### Exercise details
Of all the lines below, return only those starting with the line holding "Screen dimensions: 1024x576" and going on through the line holding "Screen dimensions: 920x650", exactly as written.

-- Opening Marker --

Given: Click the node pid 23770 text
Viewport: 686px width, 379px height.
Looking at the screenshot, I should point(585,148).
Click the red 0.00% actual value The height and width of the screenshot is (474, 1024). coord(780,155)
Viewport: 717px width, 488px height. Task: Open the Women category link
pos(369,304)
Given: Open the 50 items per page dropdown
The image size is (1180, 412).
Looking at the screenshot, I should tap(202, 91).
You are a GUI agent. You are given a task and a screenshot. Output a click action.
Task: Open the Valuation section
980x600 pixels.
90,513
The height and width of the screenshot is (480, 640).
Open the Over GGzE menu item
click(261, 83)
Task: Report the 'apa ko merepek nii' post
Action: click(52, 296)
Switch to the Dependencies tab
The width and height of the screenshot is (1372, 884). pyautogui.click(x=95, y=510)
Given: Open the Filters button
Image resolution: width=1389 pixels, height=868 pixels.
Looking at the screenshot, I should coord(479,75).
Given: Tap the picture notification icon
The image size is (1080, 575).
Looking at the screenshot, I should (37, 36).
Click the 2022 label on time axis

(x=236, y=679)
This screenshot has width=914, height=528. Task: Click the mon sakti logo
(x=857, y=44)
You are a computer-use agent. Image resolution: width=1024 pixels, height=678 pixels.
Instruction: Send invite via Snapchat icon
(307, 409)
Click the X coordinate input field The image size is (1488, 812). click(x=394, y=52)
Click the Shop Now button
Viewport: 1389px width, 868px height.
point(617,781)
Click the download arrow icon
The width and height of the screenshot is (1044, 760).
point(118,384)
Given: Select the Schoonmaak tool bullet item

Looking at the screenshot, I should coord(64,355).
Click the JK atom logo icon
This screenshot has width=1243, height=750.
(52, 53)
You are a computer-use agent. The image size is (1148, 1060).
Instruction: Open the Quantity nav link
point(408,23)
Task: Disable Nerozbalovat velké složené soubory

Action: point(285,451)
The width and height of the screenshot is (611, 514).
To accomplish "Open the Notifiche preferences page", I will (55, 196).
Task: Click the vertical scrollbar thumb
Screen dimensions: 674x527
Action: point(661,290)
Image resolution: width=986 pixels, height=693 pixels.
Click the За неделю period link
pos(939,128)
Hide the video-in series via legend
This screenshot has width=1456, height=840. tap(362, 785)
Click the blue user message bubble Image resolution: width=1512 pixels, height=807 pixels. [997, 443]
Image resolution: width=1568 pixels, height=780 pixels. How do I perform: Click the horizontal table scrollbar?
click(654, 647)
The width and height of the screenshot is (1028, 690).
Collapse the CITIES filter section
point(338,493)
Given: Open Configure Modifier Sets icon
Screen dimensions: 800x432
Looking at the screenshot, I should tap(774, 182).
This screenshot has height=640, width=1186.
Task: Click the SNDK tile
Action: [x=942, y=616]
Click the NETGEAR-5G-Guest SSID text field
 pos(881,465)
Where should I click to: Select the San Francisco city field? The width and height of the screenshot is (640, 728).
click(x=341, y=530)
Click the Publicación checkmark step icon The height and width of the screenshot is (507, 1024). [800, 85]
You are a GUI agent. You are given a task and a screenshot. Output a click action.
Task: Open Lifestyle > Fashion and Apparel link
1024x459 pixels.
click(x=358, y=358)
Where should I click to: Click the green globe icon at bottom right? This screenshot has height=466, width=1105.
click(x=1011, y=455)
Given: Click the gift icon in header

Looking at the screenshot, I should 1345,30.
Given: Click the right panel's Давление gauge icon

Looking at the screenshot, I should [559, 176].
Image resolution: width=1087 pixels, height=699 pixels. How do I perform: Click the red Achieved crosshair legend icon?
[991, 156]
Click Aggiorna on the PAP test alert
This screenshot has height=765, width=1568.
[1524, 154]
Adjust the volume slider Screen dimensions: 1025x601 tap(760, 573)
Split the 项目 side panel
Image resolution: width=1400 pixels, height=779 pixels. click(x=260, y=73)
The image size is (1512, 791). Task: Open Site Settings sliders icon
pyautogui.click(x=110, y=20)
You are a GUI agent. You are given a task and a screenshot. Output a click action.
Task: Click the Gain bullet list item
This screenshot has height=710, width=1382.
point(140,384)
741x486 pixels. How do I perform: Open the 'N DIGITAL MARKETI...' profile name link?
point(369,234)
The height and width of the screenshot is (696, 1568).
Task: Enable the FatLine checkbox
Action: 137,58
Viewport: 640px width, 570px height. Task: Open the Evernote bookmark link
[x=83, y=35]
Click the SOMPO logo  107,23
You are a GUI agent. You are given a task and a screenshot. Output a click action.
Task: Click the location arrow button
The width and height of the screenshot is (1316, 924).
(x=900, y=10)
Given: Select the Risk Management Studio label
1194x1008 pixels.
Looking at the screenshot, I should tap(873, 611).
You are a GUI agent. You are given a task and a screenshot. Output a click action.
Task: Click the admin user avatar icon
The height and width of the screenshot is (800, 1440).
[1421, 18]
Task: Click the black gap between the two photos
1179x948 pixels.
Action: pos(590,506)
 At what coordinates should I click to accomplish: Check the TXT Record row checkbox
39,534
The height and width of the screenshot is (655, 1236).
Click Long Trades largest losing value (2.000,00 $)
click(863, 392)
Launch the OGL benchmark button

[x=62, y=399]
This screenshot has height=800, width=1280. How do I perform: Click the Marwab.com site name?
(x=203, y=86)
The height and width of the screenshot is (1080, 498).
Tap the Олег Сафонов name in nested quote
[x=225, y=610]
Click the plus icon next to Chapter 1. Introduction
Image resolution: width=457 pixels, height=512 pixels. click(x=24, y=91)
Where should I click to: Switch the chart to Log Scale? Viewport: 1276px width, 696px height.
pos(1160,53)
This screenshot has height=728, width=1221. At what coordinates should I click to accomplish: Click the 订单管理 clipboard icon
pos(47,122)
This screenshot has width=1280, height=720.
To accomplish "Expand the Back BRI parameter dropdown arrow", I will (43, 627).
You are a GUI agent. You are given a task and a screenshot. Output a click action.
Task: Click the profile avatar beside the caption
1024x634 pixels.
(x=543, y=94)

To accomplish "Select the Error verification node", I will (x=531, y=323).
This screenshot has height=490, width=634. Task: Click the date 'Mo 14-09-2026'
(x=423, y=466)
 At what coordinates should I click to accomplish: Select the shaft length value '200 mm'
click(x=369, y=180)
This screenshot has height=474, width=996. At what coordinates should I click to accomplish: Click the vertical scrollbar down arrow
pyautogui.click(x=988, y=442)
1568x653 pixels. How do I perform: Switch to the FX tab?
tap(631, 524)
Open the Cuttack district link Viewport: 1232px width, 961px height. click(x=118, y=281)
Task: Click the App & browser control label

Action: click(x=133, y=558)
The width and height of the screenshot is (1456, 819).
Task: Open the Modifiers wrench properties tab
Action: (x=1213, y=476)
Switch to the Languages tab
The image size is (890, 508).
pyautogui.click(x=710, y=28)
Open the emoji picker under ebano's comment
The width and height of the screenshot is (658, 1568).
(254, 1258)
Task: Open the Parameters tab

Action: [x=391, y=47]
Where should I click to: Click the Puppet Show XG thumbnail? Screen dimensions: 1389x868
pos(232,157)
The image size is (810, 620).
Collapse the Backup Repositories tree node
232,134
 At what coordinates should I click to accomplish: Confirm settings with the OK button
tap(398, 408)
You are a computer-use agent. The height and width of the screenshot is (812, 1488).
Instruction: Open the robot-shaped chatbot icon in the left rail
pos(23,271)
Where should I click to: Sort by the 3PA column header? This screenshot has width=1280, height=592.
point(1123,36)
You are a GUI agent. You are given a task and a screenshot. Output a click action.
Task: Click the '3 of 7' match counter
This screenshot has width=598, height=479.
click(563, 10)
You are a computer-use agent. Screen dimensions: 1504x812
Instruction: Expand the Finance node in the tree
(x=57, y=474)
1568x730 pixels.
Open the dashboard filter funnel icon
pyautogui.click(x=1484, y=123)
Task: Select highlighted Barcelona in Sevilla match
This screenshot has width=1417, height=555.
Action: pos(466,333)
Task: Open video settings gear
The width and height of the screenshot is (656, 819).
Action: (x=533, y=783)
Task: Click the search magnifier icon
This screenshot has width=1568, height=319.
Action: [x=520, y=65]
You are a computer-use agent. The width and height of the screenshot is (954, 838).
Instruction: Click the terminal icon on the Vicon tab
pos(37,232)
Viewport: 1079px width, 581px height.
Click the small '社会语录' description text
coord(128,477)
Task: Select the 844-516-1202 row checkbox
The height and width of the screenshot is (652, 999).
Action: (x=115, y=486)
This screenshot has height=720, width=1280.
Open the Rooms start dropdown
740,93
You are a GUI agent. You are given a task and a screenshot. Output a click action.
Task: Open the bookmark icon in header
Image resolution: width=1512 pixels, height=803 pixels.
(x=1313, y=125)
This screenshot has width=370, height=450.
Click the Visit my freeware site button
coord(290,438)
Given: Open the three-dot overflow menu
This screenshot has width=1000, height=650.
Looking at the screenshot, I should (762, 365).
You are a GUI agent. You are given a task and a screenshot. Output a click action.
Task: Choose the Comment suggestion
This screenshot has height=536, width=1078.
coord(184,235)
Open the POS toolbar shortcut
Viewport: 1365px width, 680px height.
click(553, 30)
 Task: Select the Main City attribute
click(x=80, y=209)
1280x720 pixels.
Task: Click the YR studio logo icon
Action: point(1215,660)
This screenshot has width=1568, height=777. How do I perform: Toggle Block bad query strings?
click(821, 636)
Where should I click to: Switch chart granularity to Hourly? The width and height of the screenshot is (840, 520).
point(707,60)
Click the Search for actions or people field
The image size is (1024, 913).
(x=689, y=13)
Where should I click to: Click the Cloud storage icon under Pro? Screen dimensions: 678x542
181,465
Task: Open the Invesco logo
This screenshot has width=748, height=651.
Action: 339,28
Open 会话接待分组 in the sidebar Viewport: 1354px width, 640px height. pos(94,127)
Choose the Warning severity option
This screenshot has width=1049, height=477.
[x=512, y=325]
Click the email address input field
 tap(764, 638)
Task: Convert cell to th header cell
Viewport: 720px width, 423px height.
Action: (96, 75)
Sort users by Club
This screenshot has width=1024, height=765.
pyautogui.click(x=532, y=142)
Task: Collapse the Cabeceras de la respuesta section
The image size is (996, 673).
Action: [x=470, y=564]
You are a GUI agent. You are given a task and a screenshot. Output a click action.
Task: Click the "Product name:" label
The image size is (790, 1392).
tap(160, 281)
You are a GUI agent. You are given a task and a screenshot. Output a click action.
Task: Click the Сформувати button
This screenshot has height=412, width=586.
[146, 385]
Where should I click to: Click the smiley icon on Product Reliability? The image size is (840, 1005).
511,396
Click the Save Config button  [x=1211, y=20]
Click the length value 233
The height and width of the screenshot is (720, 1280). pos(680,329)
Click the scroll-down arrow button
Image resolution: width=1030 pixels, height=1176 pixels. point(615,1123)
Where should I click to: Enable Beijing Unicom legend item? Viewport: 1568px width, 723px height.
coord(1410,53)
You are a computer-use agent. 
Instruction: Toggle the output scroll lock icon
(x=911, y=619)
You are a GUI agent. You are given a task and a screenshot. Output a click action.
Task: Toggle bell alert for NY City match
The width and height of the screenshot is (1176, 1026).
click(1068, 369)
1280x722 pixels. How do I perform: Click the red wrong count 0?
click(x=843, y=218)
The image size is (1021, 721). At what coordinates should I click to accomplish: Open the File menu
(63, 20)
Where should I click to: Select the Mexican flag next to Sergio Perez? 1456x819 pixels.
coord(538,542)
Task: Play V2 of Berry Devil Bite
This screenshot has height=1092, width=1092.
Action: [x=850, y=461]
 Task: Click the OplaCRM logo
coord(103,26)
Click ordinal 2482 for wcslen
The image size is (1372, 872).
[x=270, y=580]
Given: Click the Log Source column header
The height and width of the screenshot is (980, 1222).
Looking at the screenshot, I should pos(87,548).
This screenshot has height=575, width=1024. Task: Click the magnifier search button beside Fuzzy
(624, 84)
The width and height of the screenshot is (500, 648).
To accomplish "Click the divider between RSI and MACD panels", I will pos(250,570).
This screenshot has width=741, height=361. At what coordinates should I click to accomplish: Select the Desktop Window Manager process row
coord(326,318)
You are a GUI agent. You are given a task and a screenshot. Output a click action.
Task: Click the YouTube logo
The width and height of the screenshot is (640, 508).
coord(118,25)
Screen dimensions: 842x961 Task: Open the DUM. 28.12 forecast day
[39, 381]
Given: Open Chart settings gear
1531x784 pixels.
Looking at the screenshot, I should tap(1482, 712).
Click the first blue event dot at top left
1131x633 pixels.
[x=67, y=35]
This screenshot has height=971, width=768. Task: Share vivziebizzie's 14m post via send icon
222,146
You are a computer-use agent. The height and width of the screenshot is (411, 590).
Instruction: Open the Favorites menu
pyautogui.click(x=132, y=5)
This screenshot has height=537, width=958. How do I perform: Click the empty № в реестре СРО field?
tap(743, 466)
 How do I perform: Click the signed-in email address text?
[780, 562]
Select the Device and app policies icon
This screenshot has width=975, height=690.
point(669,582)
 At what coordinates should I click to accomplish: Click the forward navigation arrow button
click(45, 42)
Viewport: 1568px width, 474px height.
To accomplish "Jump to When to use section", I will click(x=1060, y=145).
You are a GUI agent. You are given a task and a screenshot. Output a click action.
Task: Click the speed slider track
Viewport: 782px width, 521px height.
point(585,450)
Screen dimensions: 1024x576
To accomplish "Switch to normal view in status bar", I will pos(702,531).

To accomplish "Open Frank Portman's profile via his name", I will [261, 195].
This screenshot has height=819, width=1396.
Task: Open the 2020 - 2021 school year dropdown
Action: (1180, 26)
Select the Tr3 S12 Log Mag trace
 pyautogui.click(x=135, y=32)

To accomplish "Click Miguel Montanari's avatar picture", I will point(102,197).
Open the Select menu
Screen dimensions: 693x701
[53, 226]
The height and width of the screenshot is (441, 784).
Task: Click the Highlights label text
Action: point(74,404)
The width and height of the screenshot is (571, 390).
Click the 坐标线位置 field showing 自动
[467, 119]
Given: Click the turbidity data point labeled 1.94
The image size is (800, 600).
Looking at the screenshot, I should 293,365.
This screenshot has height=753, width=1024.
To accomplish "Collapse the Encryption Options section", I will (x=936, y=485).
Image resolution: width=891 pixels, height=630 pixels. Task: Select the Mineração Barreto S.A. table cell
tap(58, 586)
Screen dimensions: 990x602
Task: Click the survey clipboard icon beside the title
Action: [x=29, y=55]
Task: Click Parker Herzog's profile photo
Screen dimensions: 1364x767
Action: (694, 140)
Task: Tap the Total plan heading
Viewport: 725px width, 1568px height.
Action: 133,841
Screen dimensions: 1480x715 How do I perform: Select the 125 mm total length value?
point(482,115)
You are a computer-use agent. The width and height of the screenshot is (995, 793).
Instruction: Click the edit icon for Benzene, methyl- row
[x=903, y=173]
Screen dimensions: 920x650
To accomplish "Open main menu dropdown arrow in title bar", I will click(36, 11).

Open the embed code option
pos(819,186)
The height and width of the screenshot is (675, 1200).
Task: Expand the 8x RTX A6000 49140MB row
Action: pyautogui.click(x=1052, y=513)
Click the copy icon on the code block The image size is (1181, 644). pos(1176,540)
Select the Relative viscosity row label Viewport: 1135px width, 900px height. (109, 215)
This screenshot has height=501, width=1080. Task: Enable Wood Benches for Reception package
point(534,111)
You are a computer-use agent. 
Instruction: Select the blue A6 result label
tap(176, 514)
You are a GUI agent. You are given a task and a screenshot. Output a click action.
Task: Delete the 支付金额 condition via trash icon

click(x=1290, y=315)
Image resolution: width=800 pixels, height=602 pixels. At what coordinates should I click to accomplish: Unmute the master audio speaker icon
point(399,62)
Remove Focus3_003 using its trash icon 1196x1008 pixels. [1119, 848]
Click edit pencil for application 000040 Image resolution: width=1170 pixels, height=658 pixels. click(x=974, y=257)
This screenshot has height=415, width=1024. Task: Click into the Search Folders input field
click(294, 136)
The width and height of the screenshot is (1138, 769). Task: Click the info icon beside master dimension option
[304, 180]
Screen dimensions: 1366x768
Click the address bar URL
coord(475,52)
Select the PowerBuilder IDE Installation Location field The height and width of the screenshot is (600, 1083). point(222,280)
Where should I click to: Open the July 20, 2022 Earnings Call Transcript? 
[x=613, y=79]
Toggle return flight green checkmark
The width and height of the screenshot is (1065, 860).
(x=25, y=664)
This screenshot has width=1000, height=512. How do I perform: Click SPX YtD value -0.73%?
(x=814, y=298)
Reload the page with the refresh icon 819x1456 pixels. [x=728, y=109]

-- Closing Marker --

### Reply
Screen dimensions: 1024x576
To accomplish "Switch to normal view in status bar", I will pos(702,531).

To accomplish "Open Frank Portman's profile via his name", I will [261, 195].
This screenshot has height=819, width=1396.
Task: Open the 2020 - 2021 school year dropdown
Action: (1180, 26)
Select the Tr3 S12 Log Mag trace
 pyautogui.click(x=135, y=32)

To accomplish "Click Miguel Montanari's avatar picture", I will point(102,197).
Open the Select menu
Screen dimensions: 693x701
[53, 226]
The height and width of the screenshot is (441, 784).
Task: Click the Highlights label text
Action: point(74,404)
The width and height of the screenshot is (571, 390).
Click the 坐标线位置 field showing 自动
[467, 119]
Given: Click the turbidity data point labeled 1.94
The image size is (800, 600).
Looking at the screenshot, I should 293,365.
This screenshot has height=753, width=1024.
To accomplish "Collapse the Encryption Options section", I will (x=936, y=485).
Image resolution: width=891 pixels, height=630 pixels. Task: Select the Mineração Barreto S.A. table cell
tap(58, 586)
Screen dimensions: 990x602
Task: Click the survey clipboard icon beside the title
Action: [x=29, y=55]
Task: Click Parker Herzog's profile photo
Screen dimensions: 1364x767
Action: (694, 140)
Task: Tap the Total plan heading
Viewport: 725px width, 1568px height.
Action: 133,841
Screen dimensions: 1480x715 How do I perform: Select the 125 mm total length value?
point(482,115)
You are a computer-use agent. The width and height of the screenshot is (995, 793).
Instruction: Click the edit icon for Benzene, methyl- row
[x=903, y=173]
Screen dimensions: 920x650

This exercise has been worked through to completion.